Dimensions: Image size 40,50 x 45 cm, frame size 51 x 56 cm
Signature: Signed bottom right
Medium: Oil on canvas

Value: up to 5.000€

Rommelaere Emile was born in on March 27, 1873 in Bruges, 1961. He was a Belgian painter who belonged to the Bruges School.

He was a student at the Art Academy in Bruges (1884-1891) and at the Art Academy in Antwerp from 1891. Rommelaere studied also at the National Higher Institute of Fine Arts in Antwerp under the master teacher and artist De Vriendt Albrecht.

He participated in the Rome Prize in 1895. In 1895 he became a master teacher at the Academy in Bruges. He remained in function until his retirement in 1942. Among his pupils was Leon Dieperinck.

He painted portraits, historical and biblical scenes, genre scenes, townscapes and landscapes.
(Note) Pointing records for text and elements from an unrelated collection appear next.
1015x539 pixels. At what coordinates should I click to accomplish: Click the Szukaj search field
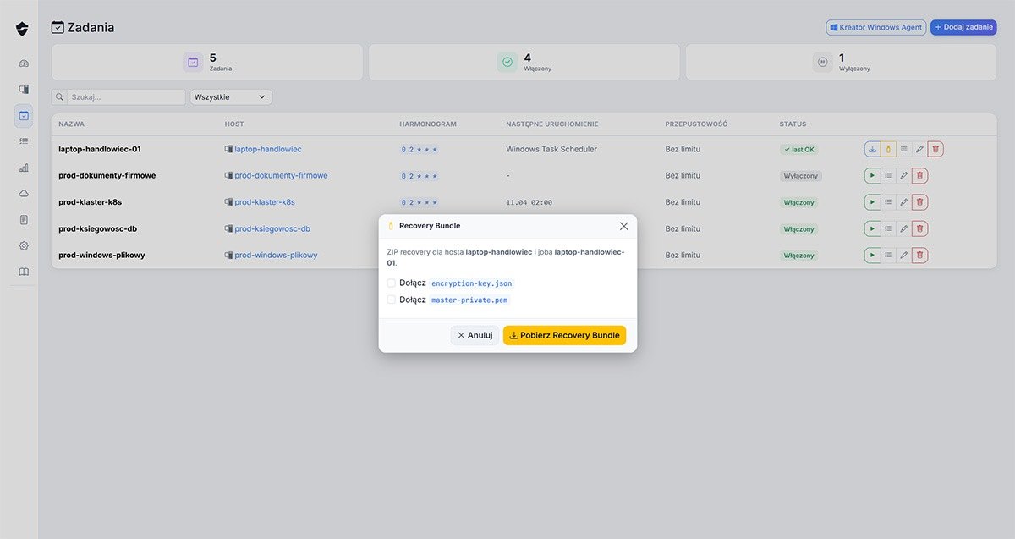(x=125, y=97)

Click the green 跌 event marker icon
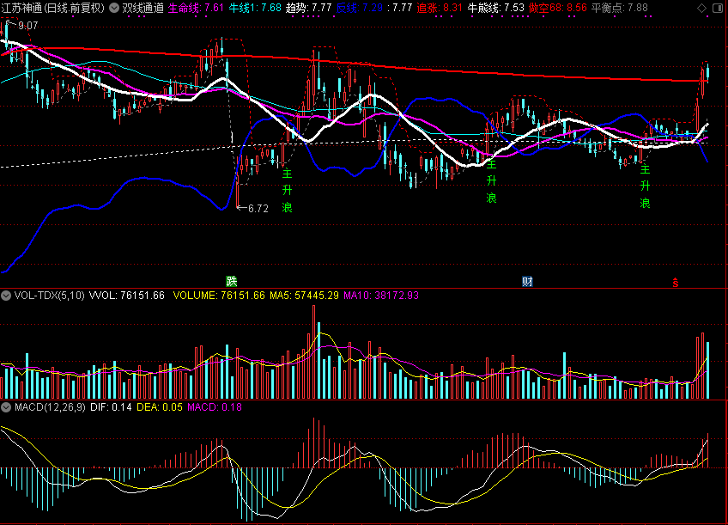231,282
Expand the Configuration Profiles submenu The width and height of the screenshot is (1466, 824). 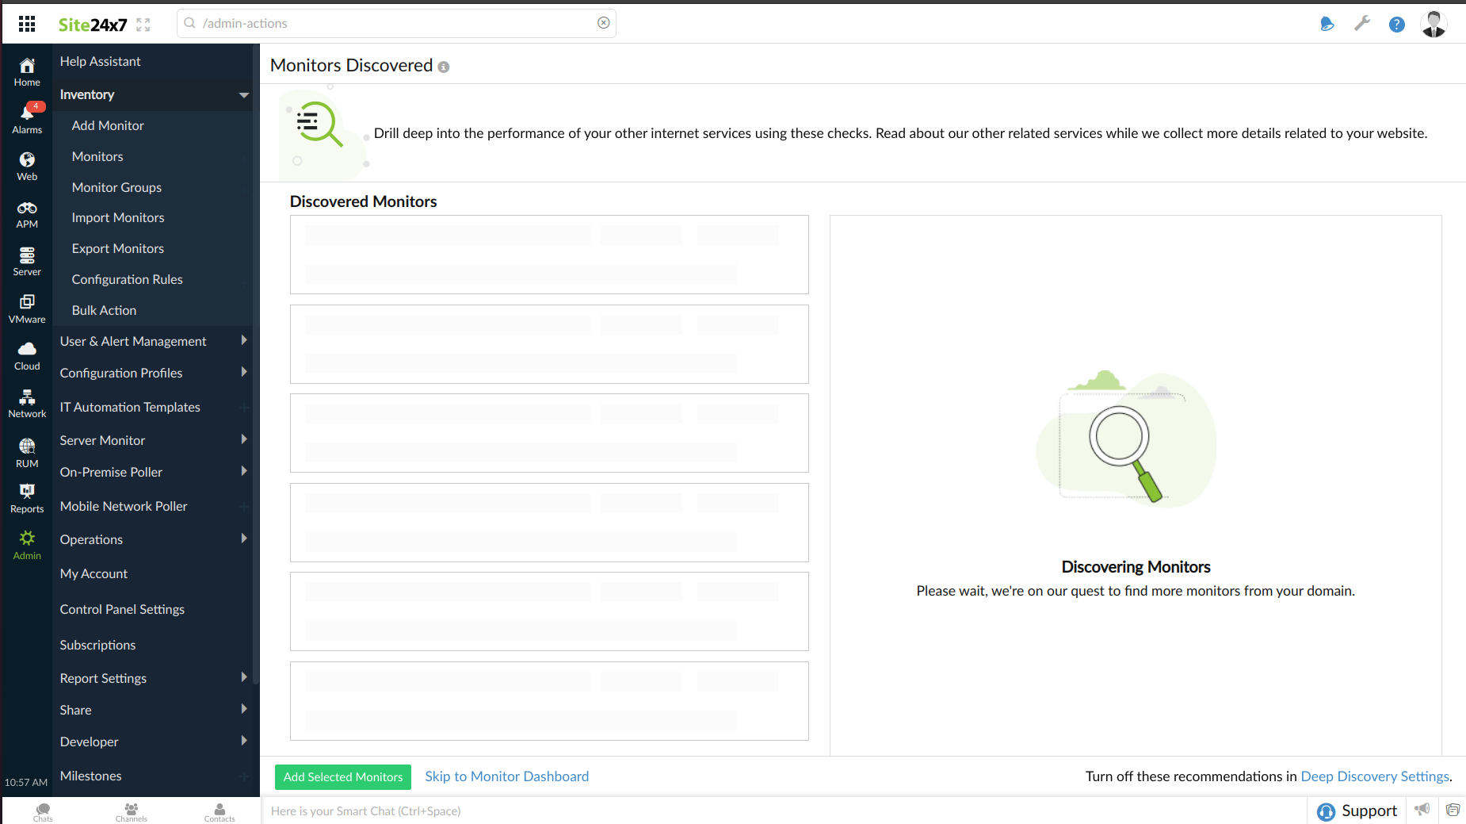point(243,373)
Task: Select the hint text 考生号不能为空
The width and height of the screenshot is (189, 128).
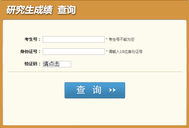Action: [x=121, y=40]
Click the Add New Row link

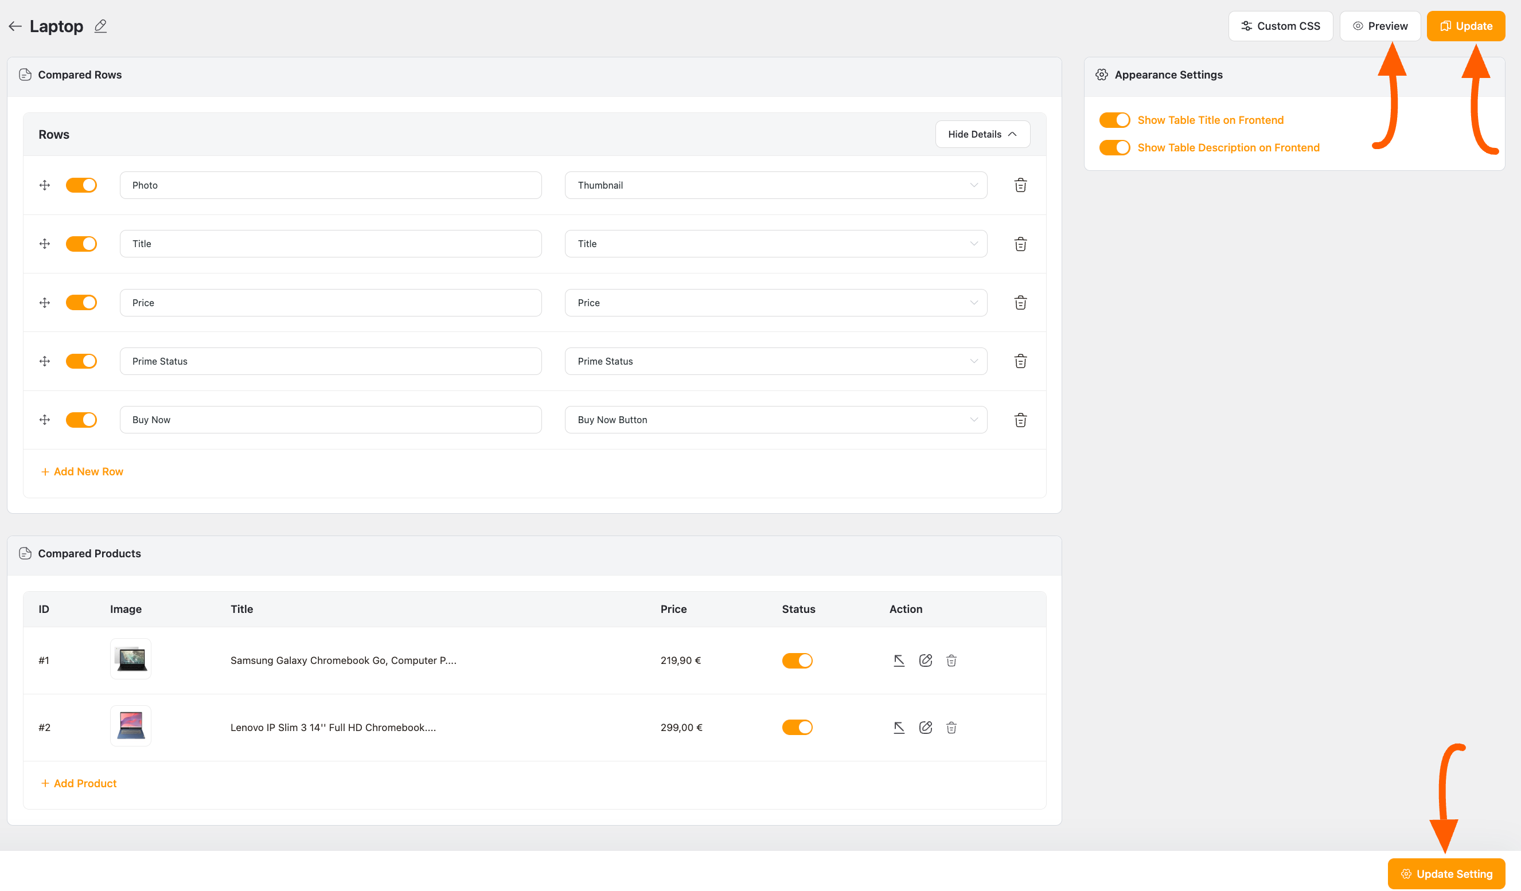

Rommelaere brushes impressionistic and colourful. Painter portrays town scenes, beguinages, groups of houses, allegorical compositions, in which professional skills and technical cleverness are immediately noticeable. He delivers excellent, poignant work as portrayals of typical figures of old men’s home-dwellers, lace-workers, housewives. As a watercolourist, he also produces noteworthy and good work.

Rommelaere assisted his teacher De Vriendt in the realization of murals in the Gothic Hall of the Bruges Town Hall and continued the project after De Vriendt’s death in 1900 (1895-1901), after which the work was taken over by Juliaan De Vriendt.

Rommelaere had individual exhibitions in the Salle Taets, Ghent and the Galerie San Salvador, Bruges.

He died on November 21 in Westkapelle, Knokke.

Today, his work can be found in private and public collections, including Bruges Groeninge Museum, Bruges Provincial Court “Portrait of Governor J. De Béthune” in Mechelen in Belgium and in Metz, France.

The former wooden Snaggaard bridge over the Lange Rei now replaced by a curved stone bridge. Verso dated 03.04.80 This wooden bridge was probably named after the local Snaggard family mentioned in 12th-century documents. Fact is that now this long stone arch bridge is also the place to really grasp the broad, winding cane.